* [TO DO]:
Copy the records below in full, changing no character.

* [DATA TO EXAMINE]:
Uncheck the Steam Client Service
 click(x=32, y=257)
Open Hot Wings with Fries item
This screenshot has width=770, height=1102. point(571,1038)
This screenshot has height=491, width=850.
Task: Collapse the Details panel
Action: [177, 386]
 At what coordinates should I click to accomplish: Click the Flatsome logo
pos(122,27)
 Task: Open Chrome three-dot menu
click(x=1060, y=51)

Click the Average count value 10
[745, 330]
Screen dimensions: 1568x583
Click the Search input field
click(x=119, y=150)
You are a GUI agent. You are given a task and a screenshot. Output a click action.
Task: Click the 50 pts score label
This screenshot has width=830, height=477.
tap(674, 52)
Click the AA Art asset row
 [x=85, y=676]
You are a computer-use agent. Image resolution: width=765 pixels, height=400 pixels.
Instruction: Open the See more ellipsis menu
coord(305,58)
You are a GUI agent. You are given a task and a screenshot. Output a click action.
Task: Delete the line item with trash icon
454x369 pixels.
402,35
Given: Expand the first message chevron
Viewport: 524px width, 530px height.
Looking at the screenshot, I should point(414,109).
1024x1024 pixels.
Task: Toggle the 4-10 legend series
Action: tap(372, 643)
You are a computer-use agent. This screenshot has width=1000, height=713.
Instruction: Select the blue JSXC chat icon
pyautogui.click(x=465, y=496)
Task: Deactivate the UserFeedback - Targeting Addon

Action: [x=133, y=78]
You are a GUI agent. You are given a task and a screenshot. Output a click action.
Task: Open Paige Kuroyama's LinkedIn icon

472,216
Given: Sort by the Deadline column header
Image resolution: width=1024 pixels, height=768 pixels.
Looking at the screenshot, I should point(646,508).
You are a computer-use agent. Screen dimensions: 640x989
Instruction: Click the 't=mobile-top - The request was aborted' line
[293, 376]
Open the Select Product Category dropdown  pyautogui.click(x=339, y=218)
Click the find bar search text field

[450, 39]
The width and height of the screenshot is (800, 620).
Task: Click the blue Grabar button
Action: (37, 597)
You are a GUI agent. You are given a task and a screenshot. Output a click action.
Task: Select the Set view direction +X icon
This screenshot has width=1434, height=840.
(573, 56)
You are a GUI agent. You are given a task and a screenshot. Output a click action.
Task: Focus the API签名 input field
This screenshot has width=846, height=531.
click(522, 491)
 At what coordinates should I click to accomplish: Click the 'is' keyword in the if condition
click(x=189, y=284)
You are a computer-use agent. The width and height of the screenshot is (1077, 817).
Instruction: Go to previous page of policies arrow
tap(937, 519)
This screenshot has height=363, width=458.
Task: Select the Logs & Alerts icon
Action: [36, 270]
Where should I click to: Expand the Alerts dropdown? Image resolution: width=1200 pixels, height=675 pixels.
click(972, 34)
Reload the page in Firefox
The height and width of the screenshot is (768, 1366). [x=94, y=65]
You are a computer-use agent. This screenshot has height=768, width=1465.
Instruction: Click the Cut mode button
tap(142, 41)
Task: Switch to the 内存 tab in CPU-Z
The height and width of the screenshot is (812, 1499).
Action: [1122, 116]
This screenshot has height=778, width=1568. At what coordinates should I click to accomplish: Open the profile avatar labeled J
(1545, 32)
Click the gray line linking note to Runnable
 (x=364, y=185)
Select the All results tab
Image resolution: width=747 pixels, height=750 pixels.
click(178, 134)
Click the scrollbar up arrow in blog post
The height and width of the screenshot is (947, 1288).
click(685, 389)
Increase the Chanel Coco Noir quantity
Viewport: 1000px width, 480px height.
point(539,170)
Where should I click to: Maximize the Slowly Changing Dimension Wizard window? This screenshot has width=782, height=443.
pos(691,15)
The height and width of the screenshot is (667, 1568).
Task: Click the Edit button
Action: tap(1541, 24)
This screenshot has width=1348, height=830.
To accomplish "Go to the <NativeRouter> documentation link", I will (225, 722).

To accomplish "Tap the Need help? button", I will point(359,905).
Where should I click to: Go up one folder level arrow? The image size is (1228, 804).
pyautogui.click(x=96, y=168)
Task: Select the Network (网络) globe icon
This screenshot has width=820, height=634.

* [REPLY]:
Uncheck the Steam Client Service
 click(x=32, y=257)
Open Hot Wings with Fries item
This screenshot has width=770, height=1102. point(571,1038)
This screenshot has height=491, width=850.
Task: Collapse the Details panel
Action: [177, 386]
 At what coordinates should I click to accomplish: Click the Flatsome logo
pos(122,27)
 Task: Open Chrome three-dot menu
click(x=1060, y=51)

Click the Average count value 10
[745, 330]
Screen dimensions: 1568x583
Click the Search input field
click(x=119, y=150)
You are a GUI agent. You are given a task and a screenshot. Output a click action.
Task: Click the 50 pts score label
This screenshot has width=830, height=477.
tap(674, 52)
Click the AA Art asset row
 [x=85, y=676]
You are a computer-use agent. Image resolution: width=765 pixels, height=400 pixels.
Instruction: Open the See more ellipsis menu
coord(305,58)
You are a GUI agent. You are given a task and a screenshot. Output a click action.
Task: Delete the line item with trash icon
454x369 pixels.
402,35
Given: Expand the first message chevron
Viewport: 524px width, 530px height.
Looking at the screenshot, I should point(414,109).
1024x1024 pixels.
Task: Toggle the 4-10 legend series
Action: tap(372, 643)
You are a computer-use agent. This screenshot has width=1000, height=713.
Instruction: Select the blue JSXC chat icon
pyautogui.click(x=465, y=496)
Task: Deactivate the UserFeedback - Targeting Addon

Action: [x=133, y=78]
You are a GUI agent. You are given a task and a screenshot. Output a click action.
Task: Open Paige Kuroyama's LinkedIn icon

472,216
Given: Sort by the Deadline column header
Image resolution: width=1024 pixels, height=768 pixels.
Looking at the screenshot, I should point(646,508).
You are a computer-use agent. Screen dimensions: 640x989
Instruction: Click the 't=mobile-top - The request was aborted' line
[293, 376]
Open the Select Product Category dropdown  pyautogui.click(x=339, y=218)
Click the find bar search text field

[450, 39]
The width and height of the screenshot is (800, 620).
Task: Click the blue Grabar button
Action: (37, 597)
You are a GUI agent. You are given a task and a screenshot. Output a click action.
Task: Select the Set view direction +X icon
This screenshot has width=1434, height=840.
(573, 56)
You are a GUI agent. You are given a task and a screenshot. Output a click action.
Task: Focus the API签名 input field
This screenshot has width=846, height=531.
click(522, 491)
 At what coordinates should I click to accomplish: Click the 'is' keyword in the if condition
click(x=189, y=284)
You are a computer-use agent. The width and height of the screenshot is (1077, 817).
Instruction: Go to previous page of policies arrow
tap(937, 519)
This screenshot has height=363, width=458.
Task: Select the Logs & Alerts icon
Action: [36, 270]
Where should I click to: Expand the Alerts dropdown? Image resolution: width=1200 pixels, height=675 pixels.
click(972, 34)
Reload the page in Firefox
The height and width of the screenshot is (768, 1366). [x=94, y=65]
You are a computer-use agent. This screenshot has height=768, width=1465.
Instruction: Click the Cut mode button
tap(142, 41)
Task: Switch to the 内存 tab in CPU-Z
The height and width of the screenshot is (812, 1499).
Action: [1122, 116]
This screenshot has height=778, width=1568. At what coordinates should I click to accomplish: Open the profile avatar labeled J
(1545, 32)
Click the gray line linking note to Runnable
 (x=364, y=185)
Select the All results tab
Image resolution: width=747 pixels, height=750 pixels.
click(178, 134)
Click the scrollbar up arrow in blog post
The height and width of the screenshot is (947, 1288).
click(685, 389)
Increase the Chanel Coco Noir quantity
Viewport: 1000px width, 480px height.
point(539,170)
Where should I click to: Maximize the Slowly Changing Dimension Wizard window? This screenshot has width=782, height=443.
pos(691,15)
The height and width of the screenshot is (667, 1568).
Task: Click the Edit button
Action: tap(1541, 24)
This screenshot has width=1348, height=830.
To accomplish "Go to the <NativeRouter> documentation link", I will (225, 722).

To accomplish "Tap the Need help? button", I will point(359,905).
Where should I click to: Go up one folder level arrow? The image size is (1228, 804).
pyautogui.click(x=96, y=168)
Task: Select the Network (网络) globe icon
This screenshot has width=820, height=634.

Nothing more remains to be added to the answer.